Eine ehemalige Kollegin von mir schickte mir eine lange Mail zu ihren Befürchtungen zu den Fortschritten der Künstlichen Intelligenz. Sie fragte mich, ob es eine Möglichkeit gäbe, dies unter die Menschen zu bringen. Gerne möchte ich ihr diesen Wunsch erfüllen. Bei allen Hoffnungen, die wir in Künstliche Intelligenz haben, gibt es nicht wenige Menschen, die sich Sorgen machen. Wenn man sich die - auch in diesem Artikel - genannten Experten dazu anhört, dann sind dies durchaus berechtigte Sorgen. Ich habe die Mail als einen Blogbeitrag verändert und entsprechend umgeschrieben. Ich freue mich, wenn er geteilt und diskutiert wird. Die Kollegin möchte gerne anonym bleiben.
Die Entwicklung der Künstlichen Intelligenz (KI) hat in den letzten Jahren enorme Fortschritte gemacht und fasziniert viele Menschen. Auch im Bildungsbereich eröffnen sich durch KI spannende Möglichkeiten, aber es gibt noch ein viel größeres Thema, das uns alle betreffen könnte: die existenziellen Risiken, die mit einer rasanten KI-Entwicklung einhergehen.

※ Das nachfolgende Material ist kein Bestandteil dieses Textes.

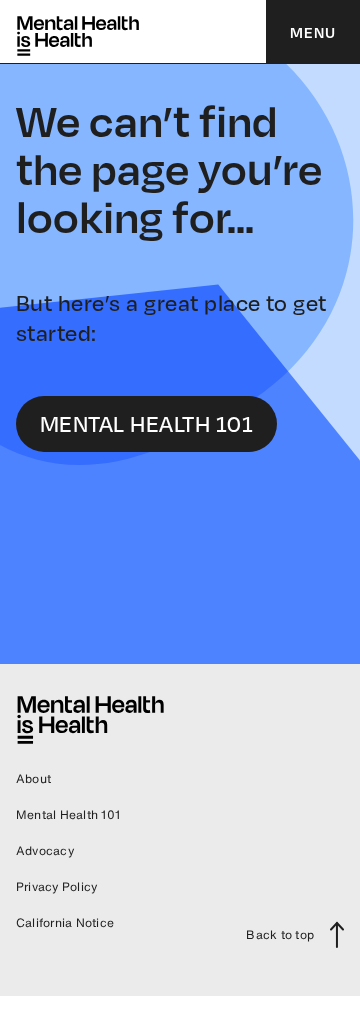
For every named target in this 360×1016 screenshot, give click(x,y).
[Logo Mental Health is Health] (78, 32)
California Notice (65, 922)
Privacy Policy (56, 886)
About (33, 778)
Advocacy (45, 850)
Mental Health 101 (68, 814)
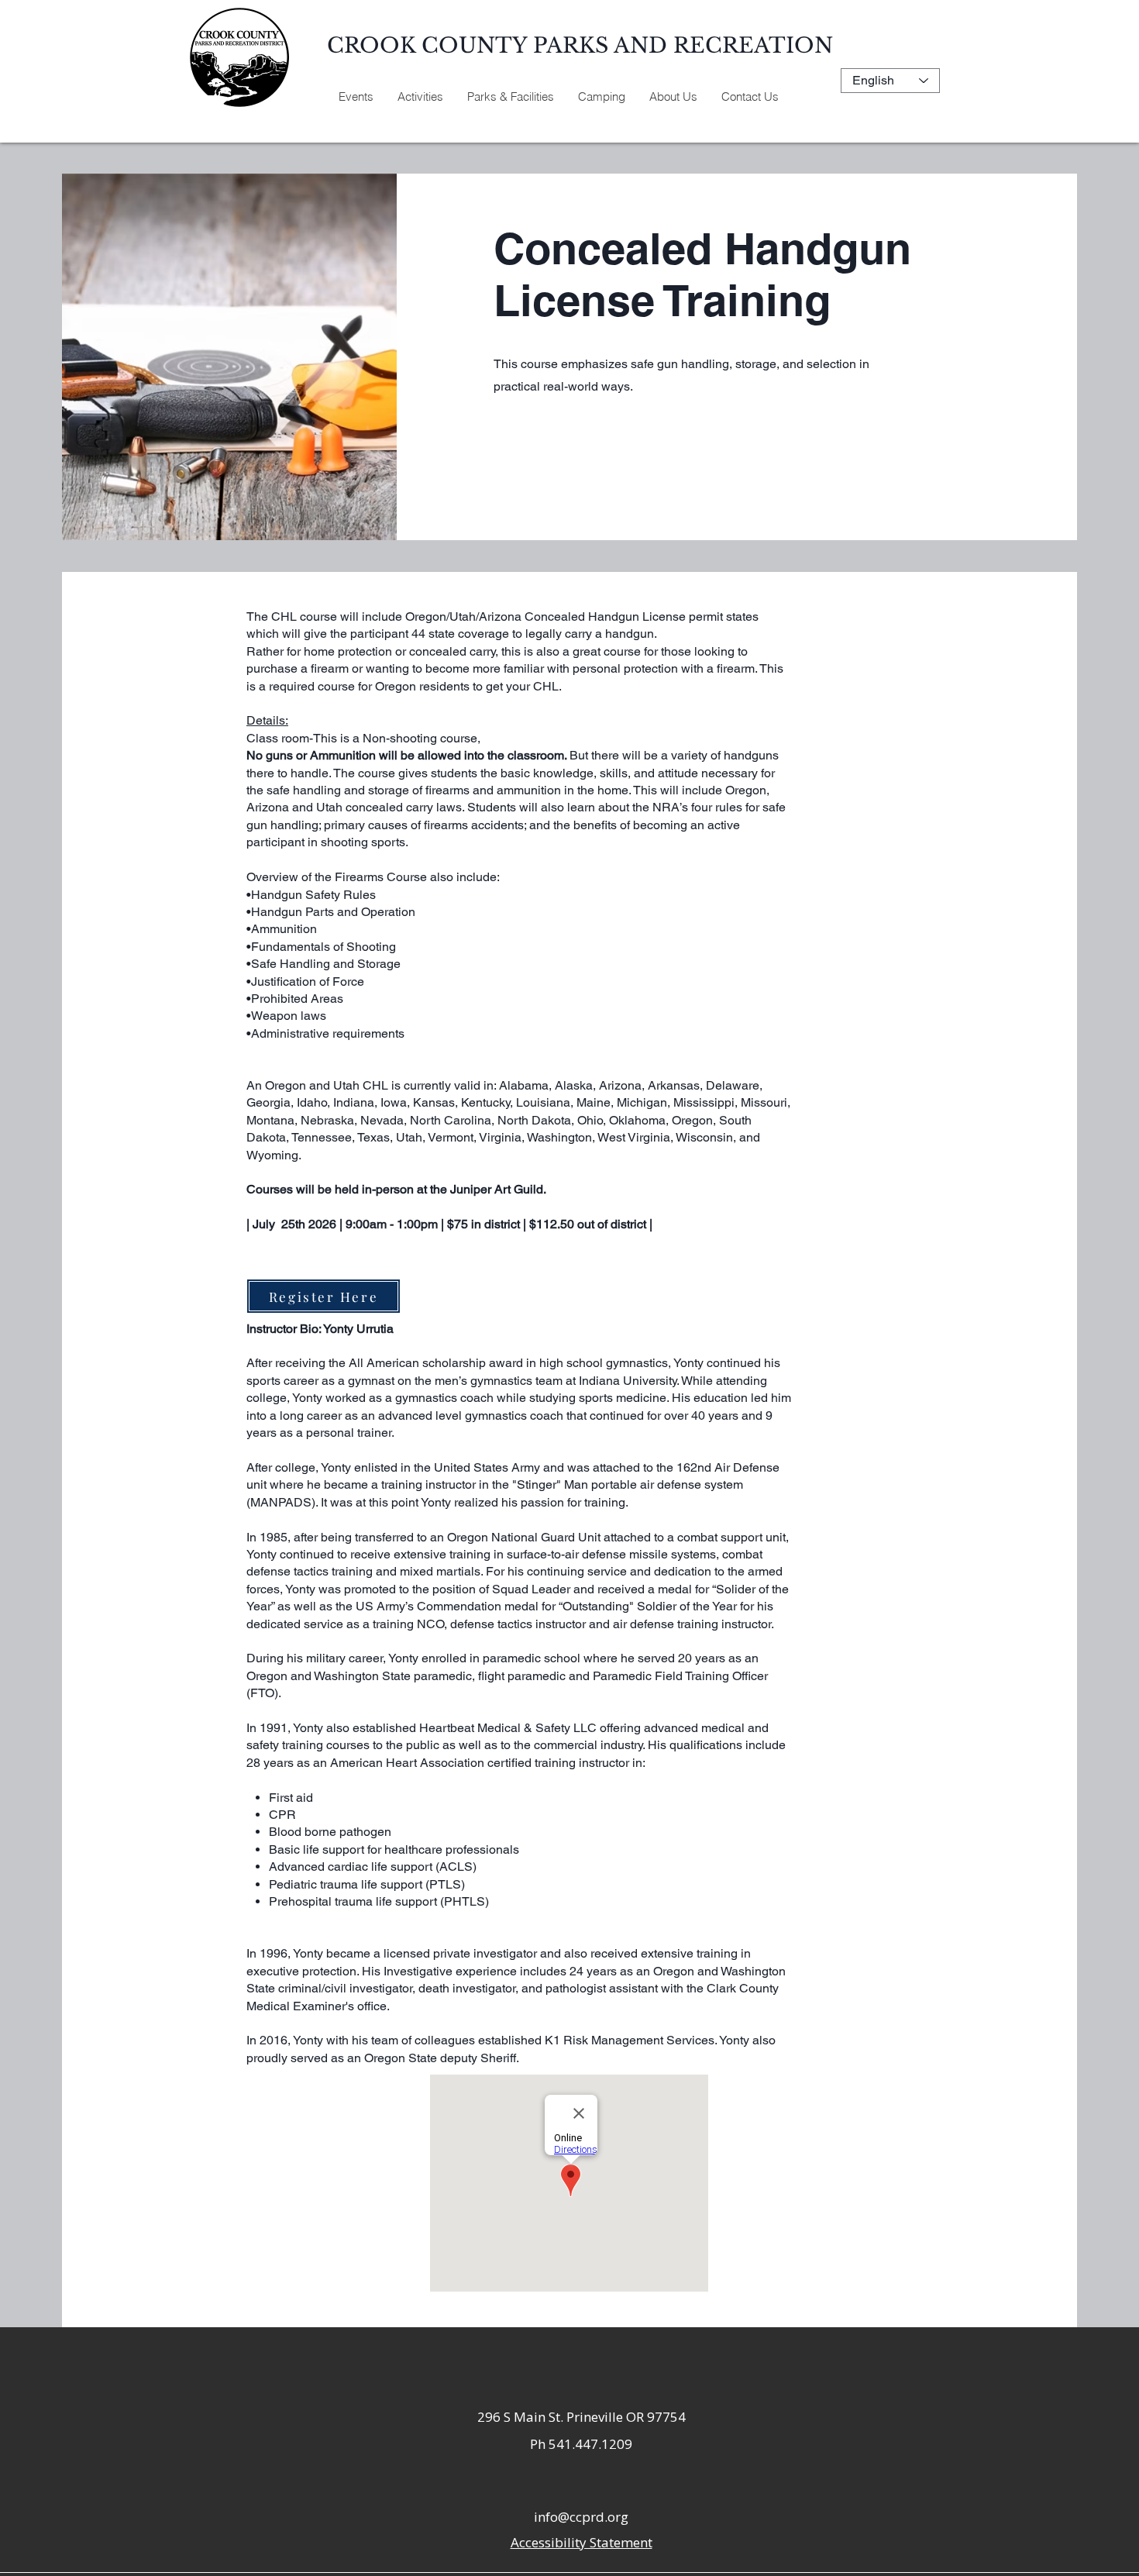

In diesem Beitrag möchte ich auf diese Risiken aufmerksam machen und einige wichtige Links und Quellen mit euch teilen. Es ist mir ein großes Anliegen, die Gefahr, die von einer möglichen allgemeinen oder sogar superintelligenten KI ausgeht, stärker ins gesellschaftliche Bewusstsein zu rücken.
Als Lehrkraft und Elternteil ist das Thema Bildung eine Herzensangelegenheit. Inwieweit KI die Schule revolutionieren oder entmenschlichen könnte (siehe beispielsweise SquirrelAI, beschäftigt viele von uns. Die aktuelle Entwicklung von Sprachmodellen wie ChatGPT zeigt, dass es in Zukunft vielfältige Einsatzmöglichkeiten im Unterricht geben wird – sei es zur Unterstützung bei Aufgaben, der Erstellung von Lernmaterialien oder zur Automatisierung von Korrekturprozessen.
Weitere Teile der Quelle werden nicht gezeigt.